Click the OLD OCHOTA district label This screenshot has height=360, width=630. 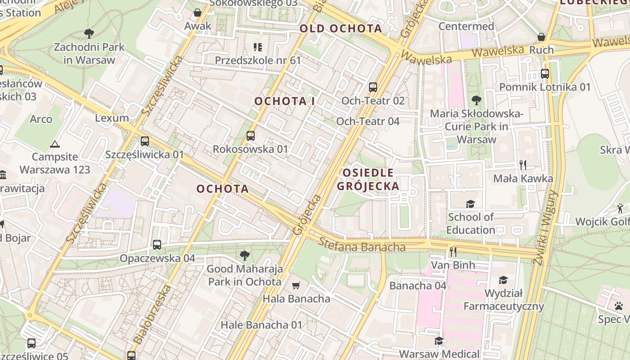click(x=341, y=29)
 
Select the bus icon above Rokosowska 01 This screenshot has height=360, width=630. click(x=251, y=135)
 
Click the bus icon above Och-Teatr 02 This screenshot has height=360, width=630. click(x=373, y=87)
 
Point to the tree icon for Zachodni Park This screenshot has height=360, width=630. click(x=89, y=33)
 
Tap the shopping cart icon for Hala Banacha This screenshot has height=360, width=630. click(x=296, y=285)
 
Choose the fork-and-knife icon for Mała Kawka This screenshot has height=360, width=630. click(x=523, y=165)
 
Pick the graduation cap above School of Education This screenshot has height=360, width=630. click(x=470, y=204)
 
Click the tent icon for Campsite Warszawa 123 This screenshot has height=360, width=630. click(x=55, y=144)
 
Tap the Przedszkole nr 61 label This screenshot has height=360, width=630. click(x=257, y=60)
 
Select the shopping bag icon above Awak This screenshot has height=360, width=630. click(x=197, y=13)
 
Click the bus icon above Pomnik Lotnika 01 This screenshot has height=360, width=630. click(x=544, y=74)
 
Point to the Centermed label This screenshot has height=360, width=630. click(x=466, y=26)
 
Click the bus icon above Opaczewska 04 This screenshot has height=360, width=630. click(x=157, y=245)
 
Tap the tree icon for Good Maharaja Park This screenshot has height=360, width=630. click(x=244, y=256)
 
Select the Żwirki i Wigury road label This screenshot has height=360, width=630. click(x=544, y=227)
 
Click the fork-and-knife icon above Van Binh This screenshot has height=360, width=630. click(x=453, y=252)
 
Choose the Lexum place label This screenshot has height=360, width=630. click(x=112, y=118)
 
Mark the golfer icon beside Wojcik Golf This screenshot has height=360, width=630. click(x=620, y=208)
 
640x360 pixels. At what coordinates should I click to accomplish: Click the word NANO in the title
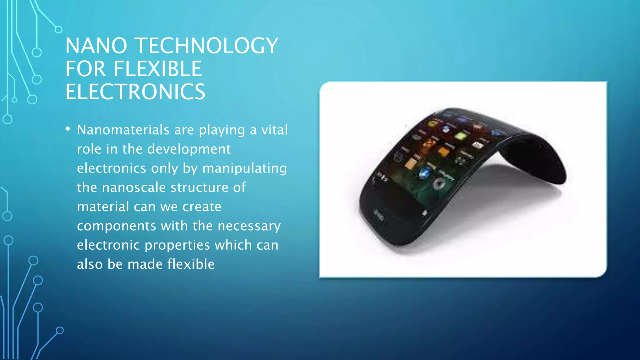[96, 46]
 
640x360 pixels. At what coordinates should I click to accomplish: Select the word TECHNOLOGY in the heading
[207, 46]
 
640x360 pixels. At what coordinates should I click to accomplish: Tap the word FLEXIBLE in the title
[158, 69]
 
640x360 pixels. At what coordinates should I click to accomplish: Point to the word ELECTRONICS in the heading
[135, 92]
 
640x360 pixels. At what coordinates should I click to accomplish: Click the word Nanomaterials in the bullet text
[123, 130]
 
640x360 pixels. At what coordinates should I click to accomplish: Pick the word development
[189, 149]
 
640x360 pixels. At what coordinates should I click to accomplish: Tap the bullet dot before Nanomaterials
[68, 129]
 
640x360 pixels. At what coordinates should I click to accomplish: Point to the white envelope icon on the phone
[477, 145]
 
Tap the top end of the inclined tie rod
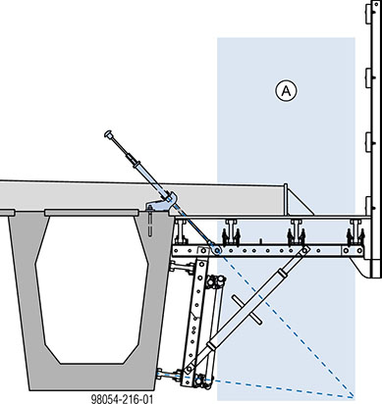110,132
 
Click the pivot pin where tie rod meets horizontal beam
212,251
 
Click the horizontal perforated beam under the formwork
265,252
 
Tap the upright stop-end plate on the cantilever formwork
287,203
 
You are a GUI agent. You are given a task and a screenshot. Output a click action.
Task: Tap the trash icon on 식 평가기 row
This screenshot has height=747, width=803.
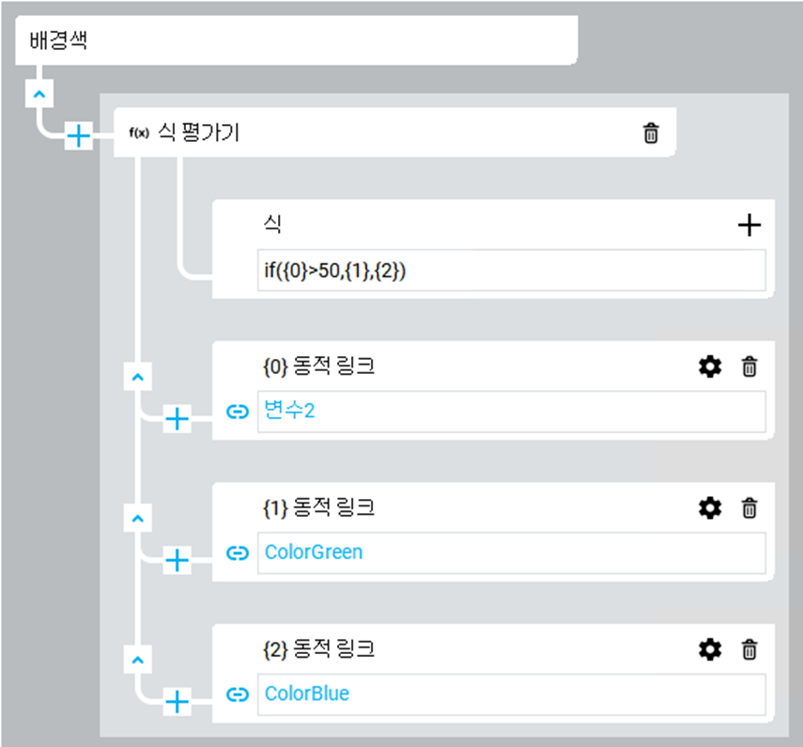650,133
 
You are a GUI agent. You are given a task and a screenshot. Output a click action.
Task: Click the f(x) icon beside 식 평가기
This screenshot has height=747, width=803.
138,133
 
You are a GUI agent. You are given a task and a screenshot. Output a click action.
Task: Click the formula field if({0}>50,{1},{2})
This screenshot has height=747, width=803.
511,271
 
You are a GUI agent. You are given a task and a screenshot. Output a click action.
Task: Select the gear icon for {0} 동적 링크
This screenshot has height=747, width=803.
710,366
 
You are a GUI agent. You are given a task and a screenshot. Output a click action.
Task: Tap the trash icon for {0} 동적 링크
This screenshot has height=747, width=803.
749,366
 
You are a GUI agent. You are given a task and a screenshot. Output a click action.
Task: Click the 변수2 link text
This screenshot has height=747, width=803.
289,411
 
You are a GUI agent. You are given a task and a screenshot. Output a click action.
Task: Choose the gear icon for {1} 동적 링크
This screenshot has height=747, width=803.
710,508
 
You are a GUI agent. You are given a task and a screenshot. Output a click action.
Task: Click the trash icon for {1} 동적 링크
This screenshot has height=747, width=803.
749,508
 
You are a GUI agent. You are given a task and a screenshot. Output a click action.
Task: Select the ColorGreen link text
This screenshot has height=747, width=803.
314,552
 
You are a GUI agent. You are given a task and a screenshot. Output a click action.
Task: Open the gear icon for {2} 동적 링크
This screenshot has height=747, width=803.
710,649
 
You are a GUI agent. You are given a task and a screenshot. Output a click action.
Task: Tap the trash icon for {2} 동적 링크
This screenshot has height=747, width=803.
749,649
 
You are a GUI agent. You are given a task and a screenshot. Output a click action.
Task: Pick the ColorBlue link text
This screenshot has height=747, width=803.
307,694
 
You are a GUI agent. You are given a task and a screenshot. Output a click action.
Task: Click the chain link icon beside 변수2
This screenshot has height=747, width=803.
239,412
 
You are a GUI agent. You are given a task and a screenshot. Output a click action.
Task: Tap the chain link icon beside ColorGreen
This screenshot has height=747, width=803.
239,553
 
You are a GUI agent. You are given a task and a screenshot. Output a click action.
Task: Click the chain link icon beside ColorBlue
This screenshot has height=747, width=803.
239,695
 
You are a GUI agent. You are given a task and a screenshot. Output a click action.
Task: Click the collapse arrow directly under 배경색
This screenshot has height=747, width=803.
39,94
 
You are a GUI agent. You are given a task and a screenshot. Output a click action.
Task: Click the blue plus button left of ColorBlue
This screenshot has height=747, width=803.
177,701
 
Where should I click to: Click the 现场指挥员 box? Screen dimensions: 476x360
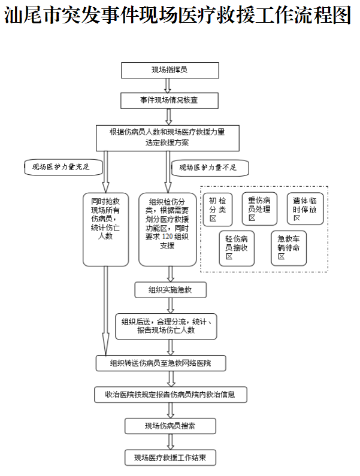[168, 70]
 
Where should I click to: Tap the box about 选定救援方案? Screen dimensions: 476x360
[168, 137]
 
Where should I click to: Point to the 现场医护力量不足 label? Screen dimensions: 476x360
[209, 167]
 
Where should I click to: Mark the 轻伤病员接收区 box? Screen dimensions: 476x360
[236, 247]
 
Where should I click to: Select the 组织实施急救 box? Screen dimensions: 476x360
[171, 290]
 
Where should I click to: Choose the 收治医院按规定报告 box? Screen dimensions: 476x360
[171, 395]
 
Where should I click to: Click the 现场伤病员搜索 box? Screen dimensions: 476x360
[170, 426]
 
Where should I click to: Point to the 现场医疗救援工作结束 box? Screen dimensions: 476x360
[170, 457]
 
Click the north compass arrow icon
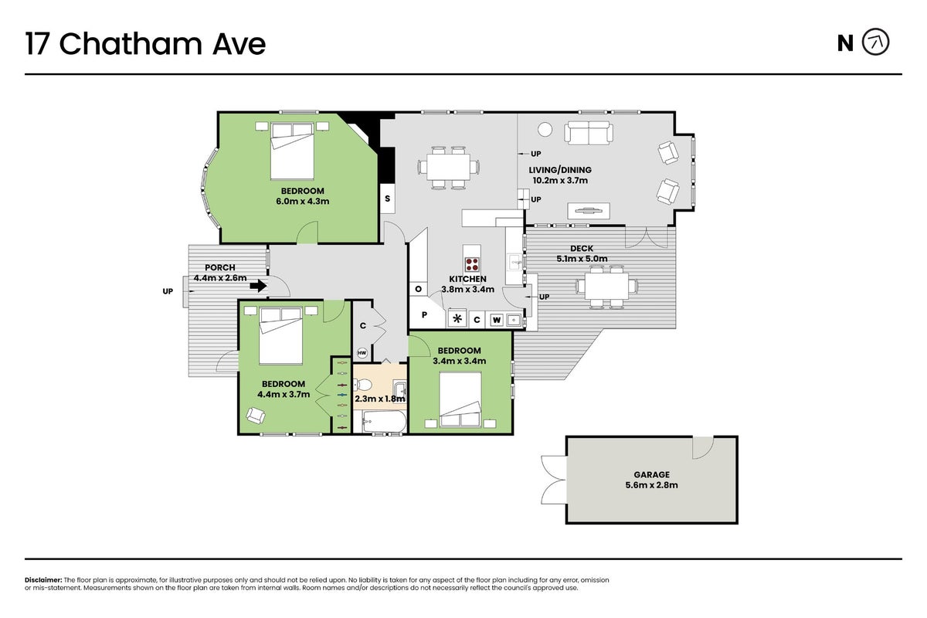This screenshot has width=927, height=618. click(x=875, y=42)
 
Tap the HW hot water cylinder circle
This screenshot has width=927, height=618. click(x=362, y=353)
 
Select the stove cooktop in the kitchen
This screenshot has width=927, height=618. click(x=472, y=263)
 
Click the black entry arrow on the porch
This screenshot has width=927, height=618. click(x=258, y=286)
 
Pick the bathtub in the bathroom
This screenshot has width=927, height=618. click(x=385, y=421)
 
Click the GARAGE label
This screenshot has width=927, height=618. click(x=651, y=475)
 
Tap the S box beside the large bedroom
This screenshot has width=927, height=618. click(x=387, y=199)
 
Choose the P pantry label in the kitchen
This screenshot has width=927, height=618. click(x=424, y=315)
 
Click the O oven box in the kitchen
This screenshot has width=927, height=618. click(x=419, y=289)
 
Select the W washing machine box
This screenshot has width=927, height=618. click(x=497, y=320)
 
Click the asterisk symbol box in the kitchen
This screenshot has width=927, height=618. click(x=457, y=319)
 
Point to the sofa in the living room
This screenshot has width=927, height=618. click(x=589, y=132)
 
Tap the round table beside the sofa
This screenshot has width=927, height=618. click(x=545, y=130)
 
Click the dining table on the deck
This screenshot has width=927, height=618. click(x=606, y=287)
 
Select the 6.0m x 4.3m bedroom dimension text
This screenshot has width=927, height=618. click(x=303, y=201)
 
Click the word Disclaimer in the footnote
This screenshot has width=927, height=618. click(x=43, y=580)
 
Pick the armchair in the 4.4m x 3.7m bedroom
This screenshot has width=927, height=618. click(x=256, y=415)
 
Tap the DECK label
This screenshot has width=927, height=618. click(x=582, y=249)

::::

→ REQUIRED TASK: Write out again the lines from the one containing "Click the asterisk symbol box in the kitchen" through the one containing "This screenshot has width=927, height=618. click(x=545, y=130)", switching "sofa" to "couch" and leaving everything else unchanged.

→ RESULT OF THE EXERCISE:
Click the asterisk symbol box in the kitchen
This screenshot has width=927, height=618. click(x=457, y=319)
 
Point to the couch in the living room
This screenshot has width=927, height=618. click(x=589, y=132)
 
Tap the round table beside the couch
This screenshot has width=927, height=618. click(x=545, y=130)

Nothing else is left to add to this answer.